Molecular machines, defined by E. Drexel as “mechanical devices that perform useful functions using components of nanometer-scale and defined molecular structure”, have been known to play a crucial role in physiological functions such as mechanical motion, signal transduction and cellular transport.14,15 Among these molecular machines, the DNA walker, which was first proposed by Seeman in 2004,16 has attracted a lot of interest for the construction of biosensors. Through DNA strand displacement or DNAzyme/endonuclease-mediated DNA hydrolysis, it moves autonomously and progressively along a linear DNA track, in order to convert chemical energy to mechanical motion as a machine. Gold nanoparticles (AuNPs), owing to their distinct physical and chemical attributes such as unique optoelectronic properties, excellent biocompatibility and size controllability, are excellent scaffolds for the design of DNA walkers.17 For example, X. Chris Le developed a DNA walker that operates in living cells for microRNA detection.18 Lei introduced a super DNA walker machine in order to monitor the telomerase activity in humans.19 Li established a dual-enzyme-assisted 3D DNA walking machine for quantitative detection of T4 polynucleotide kinase.20 Fan's group reported a particle stochastic DNA walker for monitoring DNA hybridization, which is powered by exonuclease III.21 Even though these DNA walkers achieved satisfactory results in bioanalysis, there is still large room for improvement in signal output. All these methods are used by molecular beacons, which have a fluorescent modified-DNA probe as a signal output. This may sometimes generate a false positive signal and high background. Thus, more attention should be paid to designing a new DNA walker for sensitive detection, and low background and effective signal amplification are essential to meet the requirements.

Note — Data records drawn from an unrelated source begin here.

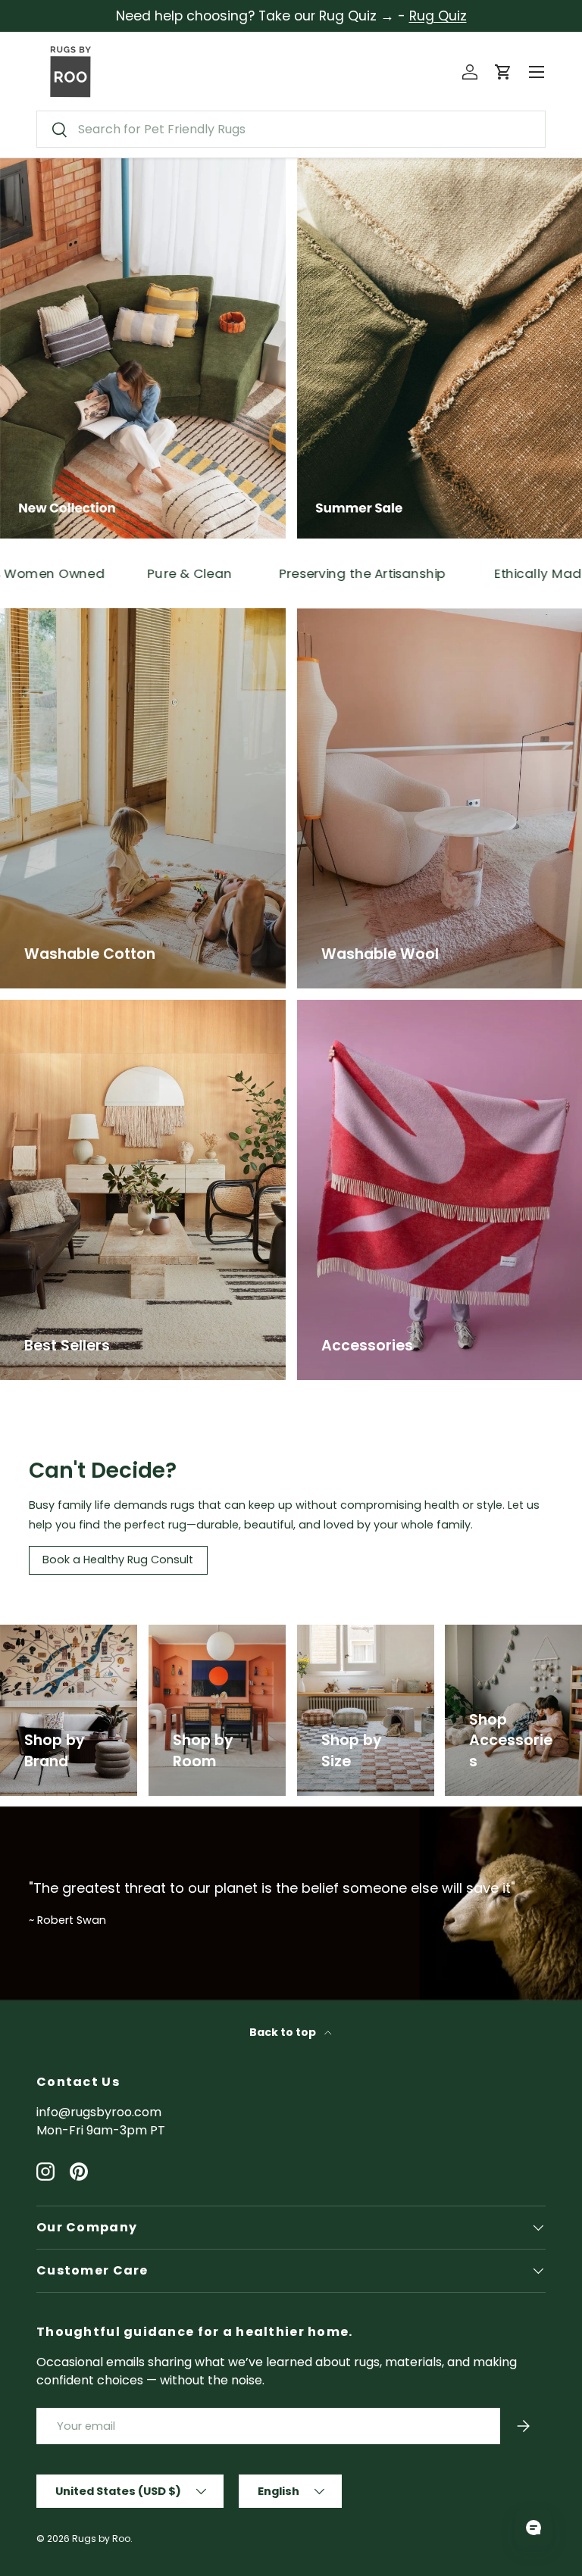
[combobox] (291, 129)
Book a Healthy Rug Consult (118, 1560)
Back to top (283, 2032)
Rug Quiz (438, 16)
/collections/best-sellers (75, 1008)
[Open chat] (533, 2527)
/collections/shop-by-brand (68, 1642)
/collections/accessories (512, 1642)
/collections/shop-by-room (216, 1642)
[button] (503, 72)
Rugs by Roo (101, 2538)
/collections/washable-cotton (91, 617)
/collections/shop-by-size (365, 1642)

8–17 DNAzyme, a well-known DNAzyme, owing to its advantages of being more stable and highly catalytic, has been widely employed in signal amplification strategies for sensing a variety of targets such as metal ions,22–25 single nucleotide polymorphisms (SNPs),26 miRNAs,27,28 small molecules,29–31 proteins32 and others.33 Through the introduction of divalent metal ions (such as Pb2+, Mn2+ and Zn2+), it can show strong catalytic ability.34 So far, little research has been reported utilizing 8–17 DNAzyme to construct a DNA walker as a signal amplification strategy. Thus, development of a new DNA walker based on 8–17 DNAzyme is highly desirable for bioanalysis and diagnosis.
Streptavidin is an exocrine protein in the culture of Streptomyces avidinii, which was discovered by Stapley in 1963 when screening antibiotics.35 Its affinity toward biotin is very strong, and the biotin–streptavidin system (BAS) has many advantages, such as high affinity, high sensitivity, strong specificity, good stability, signal amplification and so on.36 It has been widely used in immunology, molecular biology, histochemistry and other fields.37 In this way, it is significant for accurate streptavidin quantification.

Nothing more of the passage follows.